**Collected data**
^^^^^^^^

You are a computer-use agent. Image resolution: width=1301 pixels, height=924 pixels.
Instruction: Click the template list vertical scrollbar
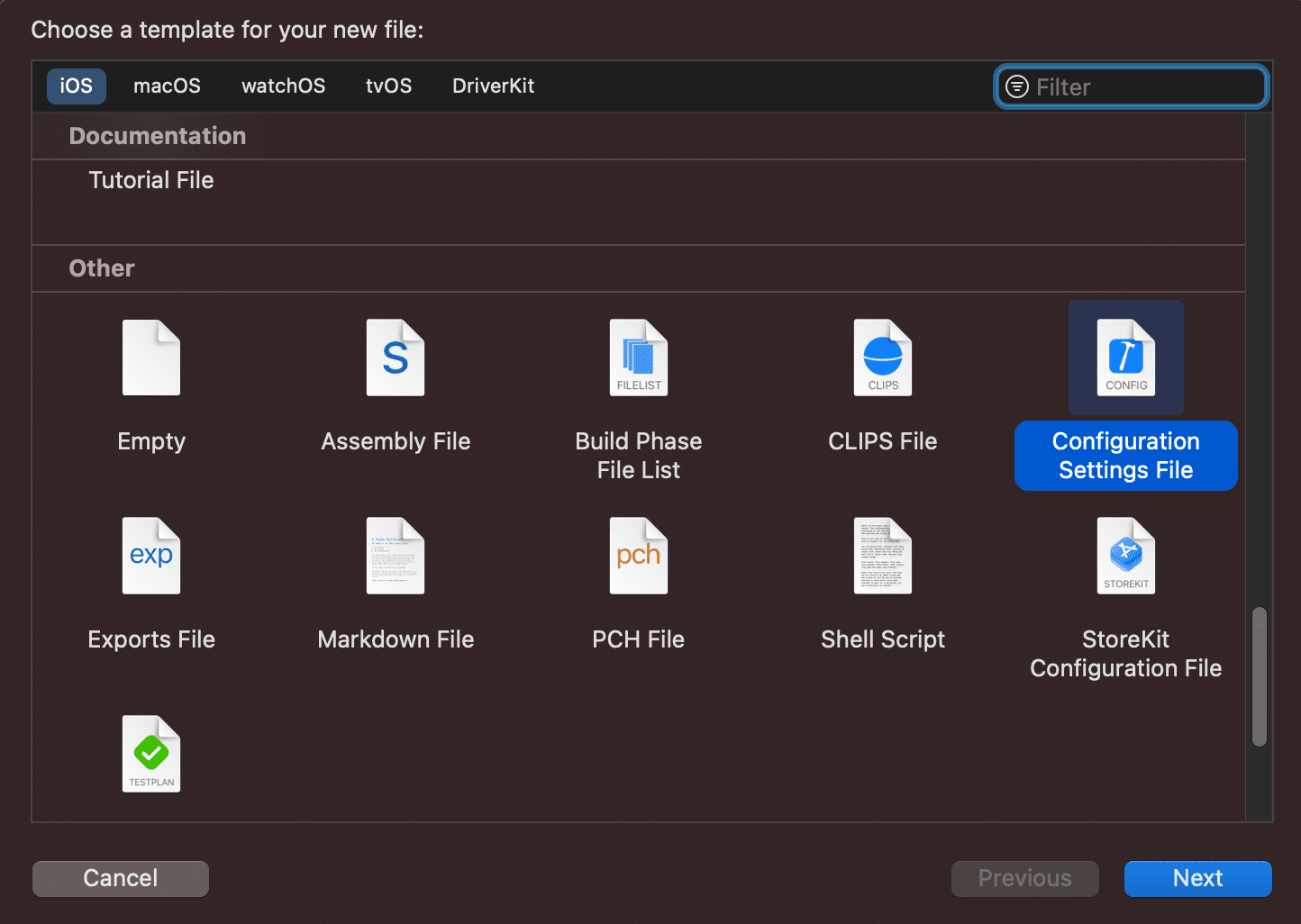click(x=1260, y=677)
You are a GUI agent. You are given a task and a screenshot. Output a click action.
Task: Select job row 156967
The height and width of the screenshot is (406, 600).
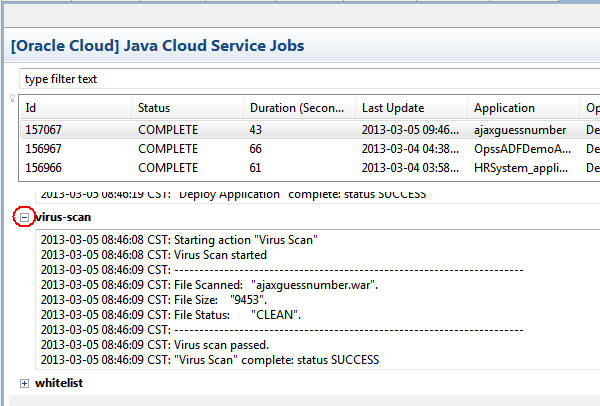pos(45,148)
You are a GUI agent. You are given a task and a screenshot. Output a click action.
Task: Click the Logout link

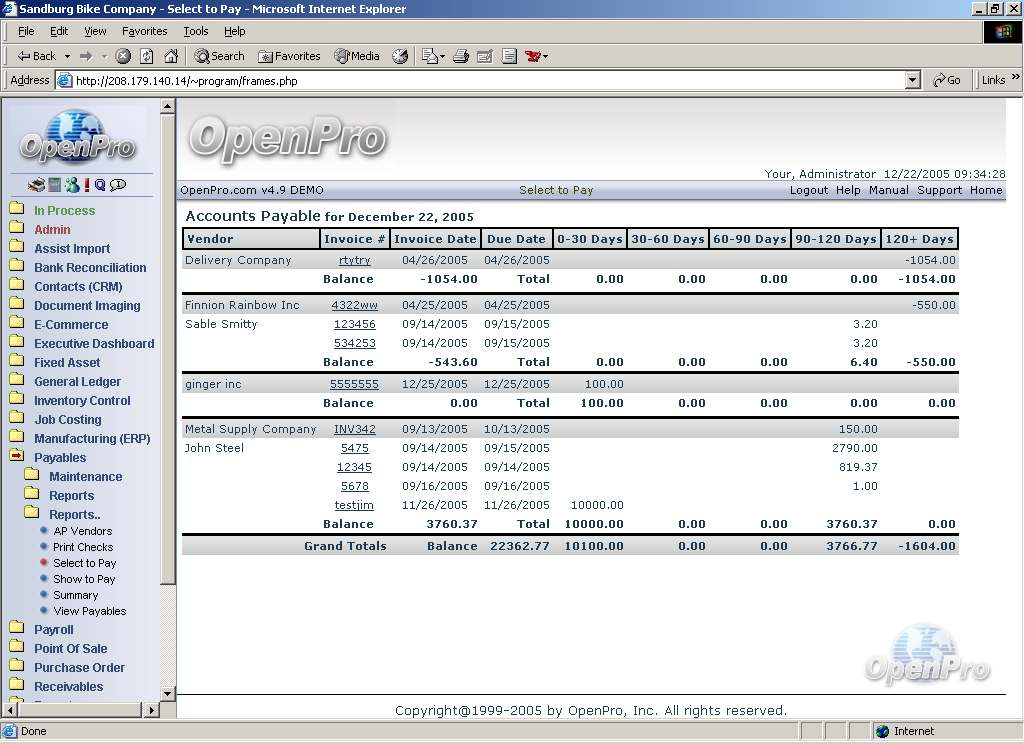click(x=808, y=190)
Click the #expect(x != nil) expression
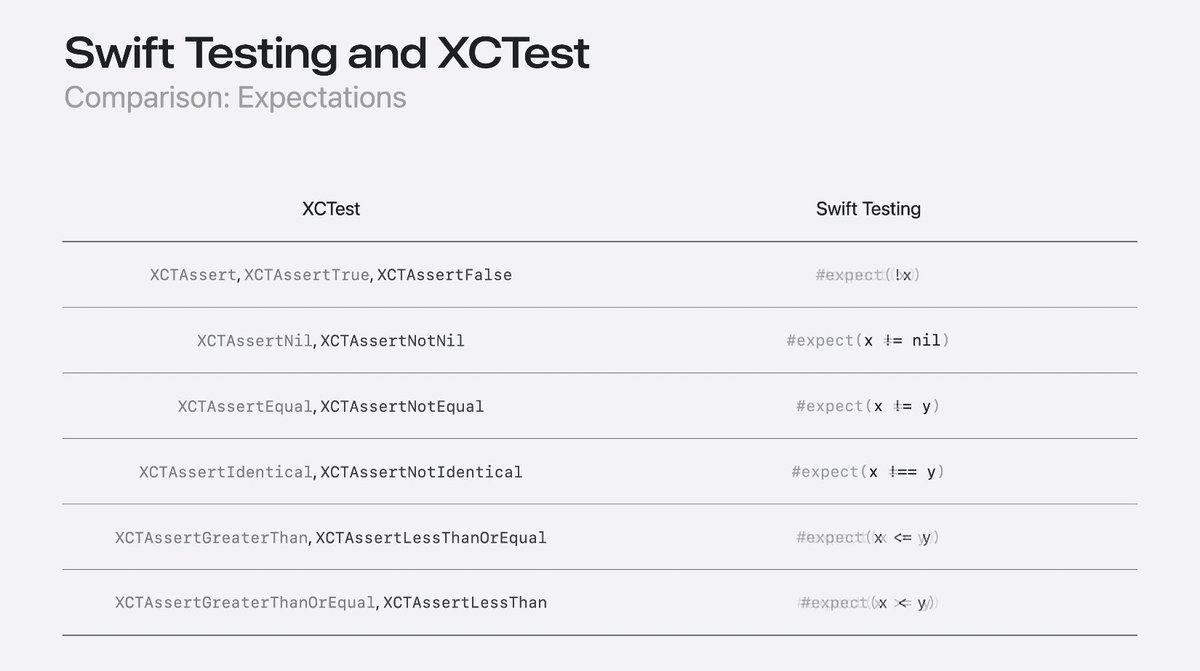 [868, 341]
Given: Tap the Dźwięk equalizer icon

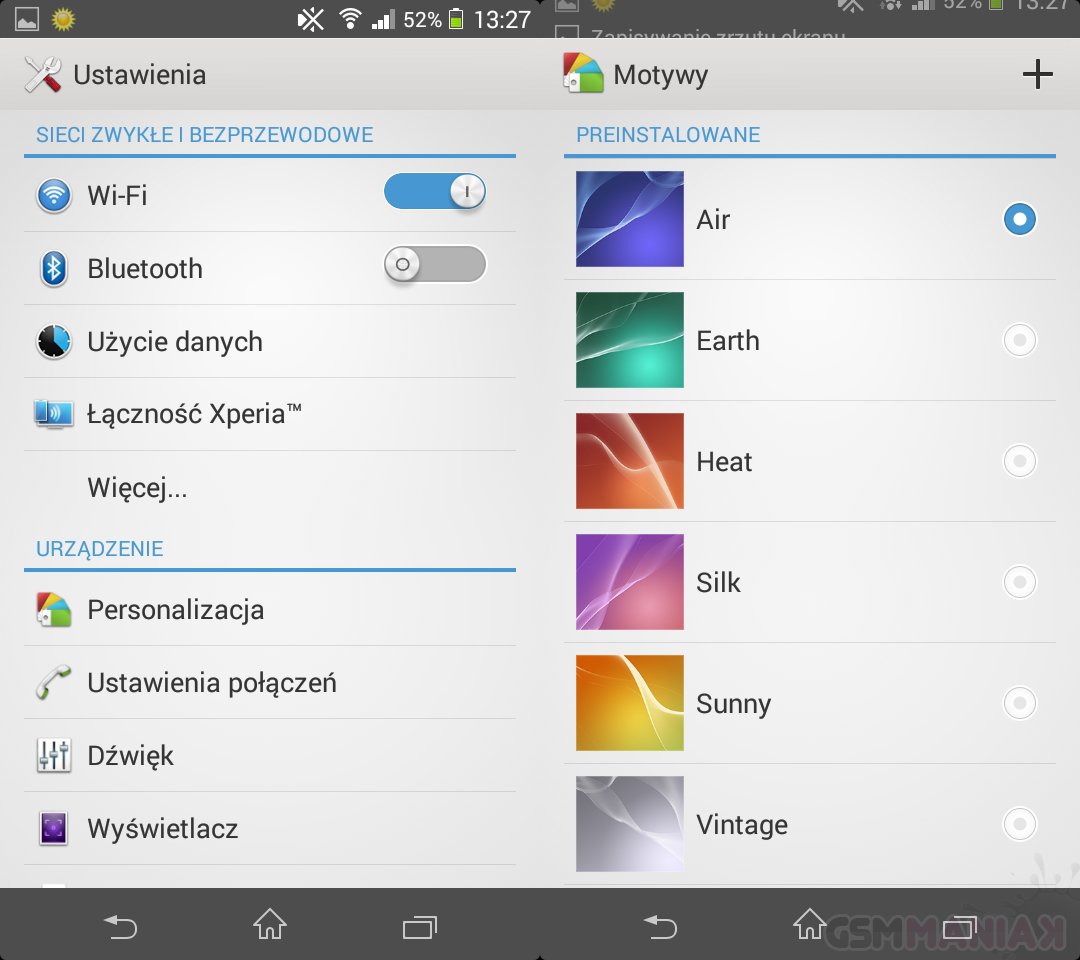Looking at the screenshot, I should pos(54,756).
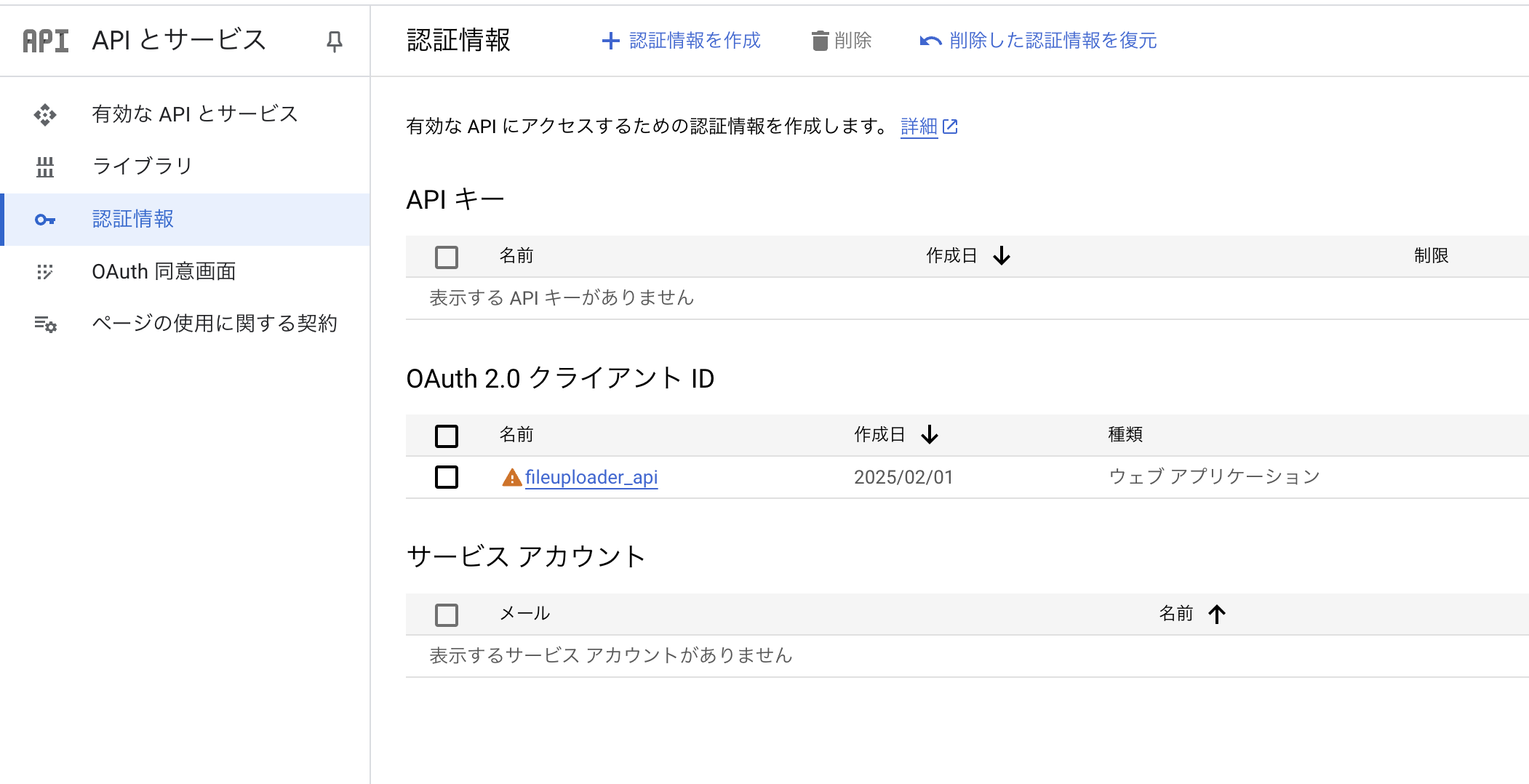Check the fileuploader_api row checkbox
Screen dimensions: 1529x784
tap(447, 477)
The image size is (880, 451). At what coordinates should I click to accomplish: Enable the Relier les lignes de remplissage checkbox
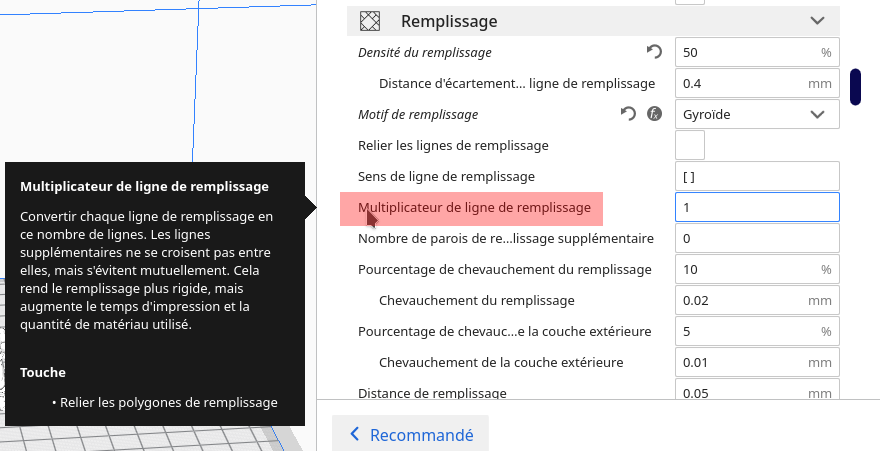point(690,145)
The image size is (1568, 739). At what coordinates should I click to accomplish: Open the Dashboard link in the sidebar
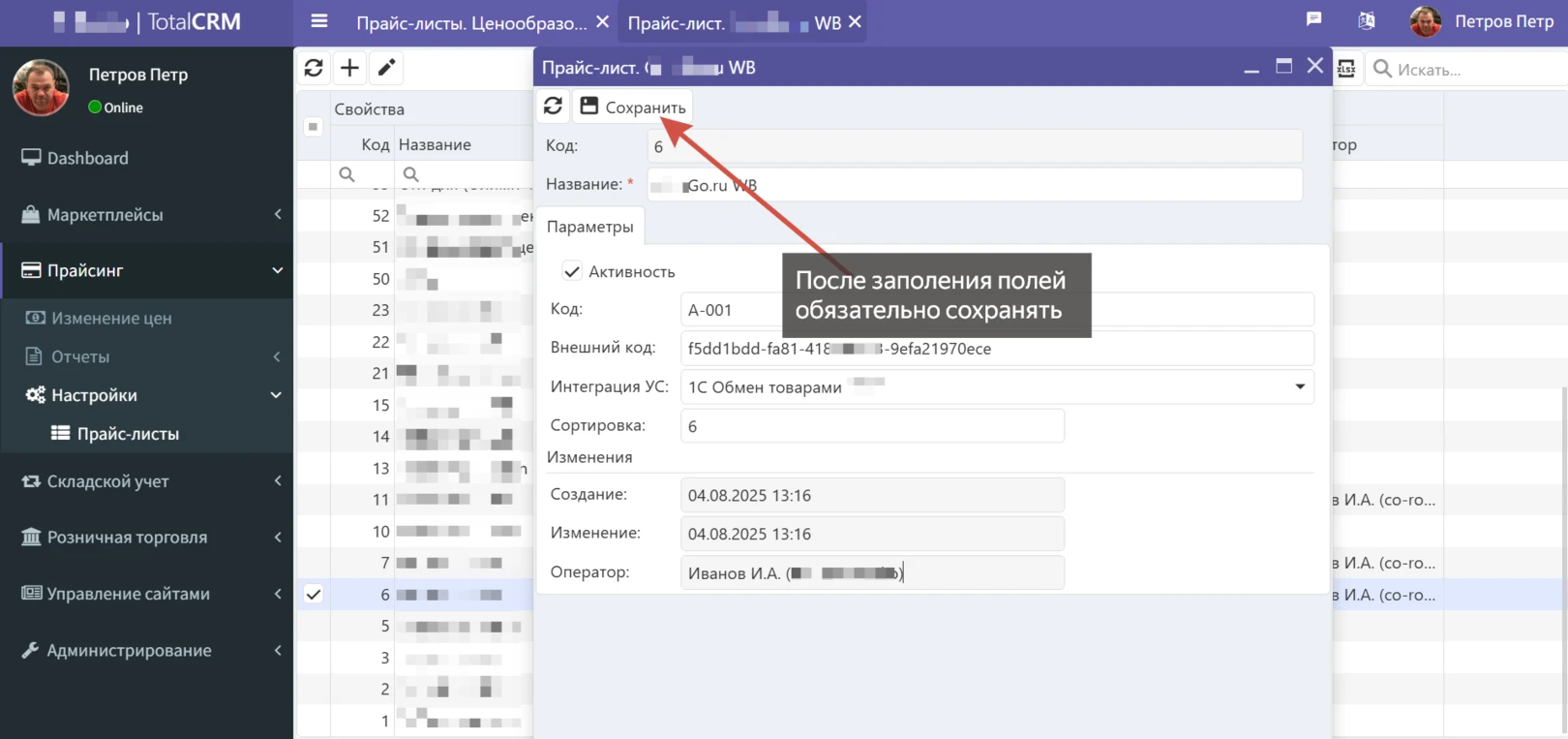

^^^^^^^^

**Work to complete**
Go through the data and return every word of it verbatim, leaving out the pictures.

**Task result**
You are a computer-use agent. Image resolution: width=1301 pixels, height=924 pixels.
Instruction: Click the template list vertical scrollbar
click(x=1260, y=677)
You are a GUI agent. You are given a task and a screenshot. Output a click action.
Task: Select job row 156967
The height and width of the screenshot is (406, 600).
pos(45,148)
You are a GUI agent. You are given a task and a screenshot. Output a click action.
Task: Click the Logout link

click(x=808, y=190)
Click the #expect(x != nil) expression
 [868, 341]
Given: Tap the Dźwięk equalizer icon

Looking at the screenshot, I should pos(54,756).
Check the fileuploader_api row checkbox
Screen dimensions: 1529x784
tap(447, 477)
The image size is (880, 451). At what coordinates should I click to accomplish: Enable the Relier les lignes de remplissage checkbox
point(690,145)
The image size is (1568, 739). At what coordinates should I click to accomplish: Open the Dashboard link in the sidebar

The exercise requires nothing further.